Capii durante il corso della cena il perché. Era un gran forchetta e tra un boccone e l’altro di cibo esplorava i propri denti con uno stuzzicadenti che diveniva catapulta per i residui di alimenti che volavano sul suo tavolo e tutto intorno. Dove non riusciva lo stuzzicadenti, veniva in soccorso lo sputo. Giorgio, il Direttore, aveva le lacrime agli occhi nel guardarmi. Penso di non aver ingerito un solo pezzo di pane quella sera. E rimanevo rapito nel guardare il mio Superiore. Alla fine della cena, intorno al suo desco, era come se fosse scoppiata la guerra. E ci voleva solo il fegato del cameriere per ripulire tutto.
Ogni marittimo ha un soprannome. Quello del Comandante, mi confessò Giorgio, era… “la bestia”.

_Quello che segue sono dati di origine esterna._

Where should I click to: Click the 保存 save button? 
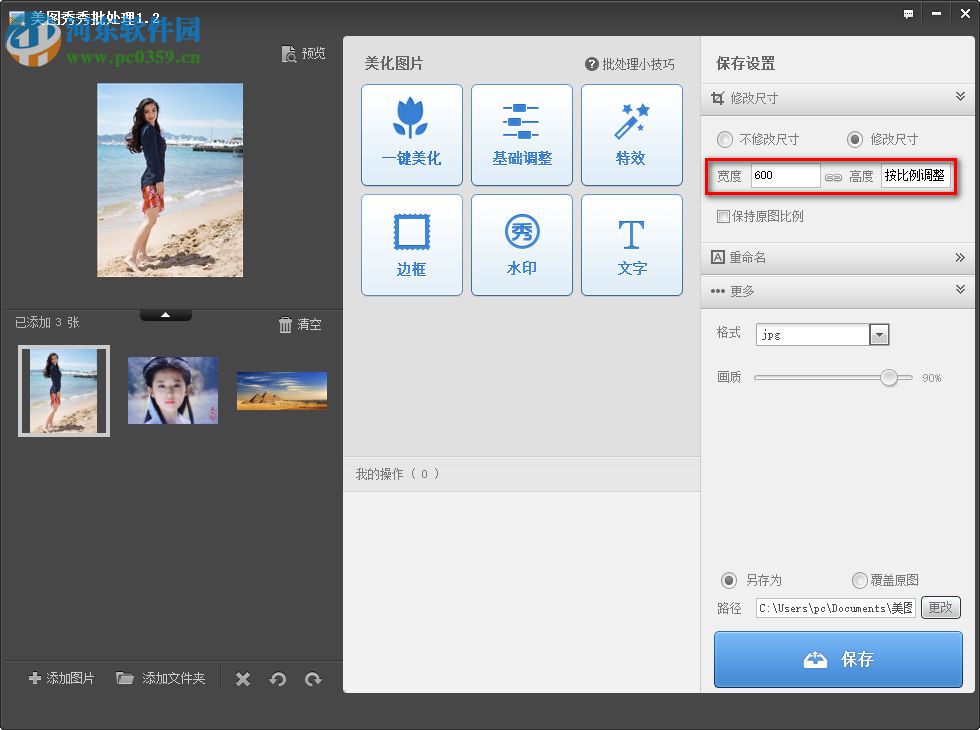click(837, 659)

L’apice delle performance della “bestia” fu un paio di mesi dopo. Durante la visita a bordo di un ispettore statunitense. Che era malvisto da quella parte di equipaggio che lo conosceva da più tempo, Comandante compreso. Era alloggiato accanto a quest’ultimo, quale ospite di riguardo.
Al mattino, a colazione, gli disse “Master, ma si è sentito male stanotte ? Mi sembrava che si lamentasse, ero preoccupato stavo chiamando aiuto !”….
… La “bestia” alzò gli occhi stancamente… lo guardò e disse… “nooo, non ti preoccupà. M’ero solo fatto una sega con l’urlo”.
Pagherei ancora oggi per rivedere l’espressione di quell’ispettore. E forse anche la mia.
Non ho mai saputo se avesse scherzato o se era vero.
Da un Comandante ci si aspetterebbe altro stile, certo. Ma quello che imparai, alla fine di quell’esperienza, era che quando un equipaggio intero, nonostante tutto, vuole bene al proprio “capo”. Quando questi dimostra di essere un ottimo “marinaio”... E lo dimostrò più volte. Si possono perdonare anche le bizzarrie.
D’altronde la leggenda dice che su ogni nave ci sia il cartello… “se non sono matti, non ce li vogliamo”.
Ah si. Quelle dita mancanti. Venni a sapere, dopo che partii definitivamente da Arzanah, che le perse per salvare un collega. Non se ne vantò mai, con il suo equipaggio.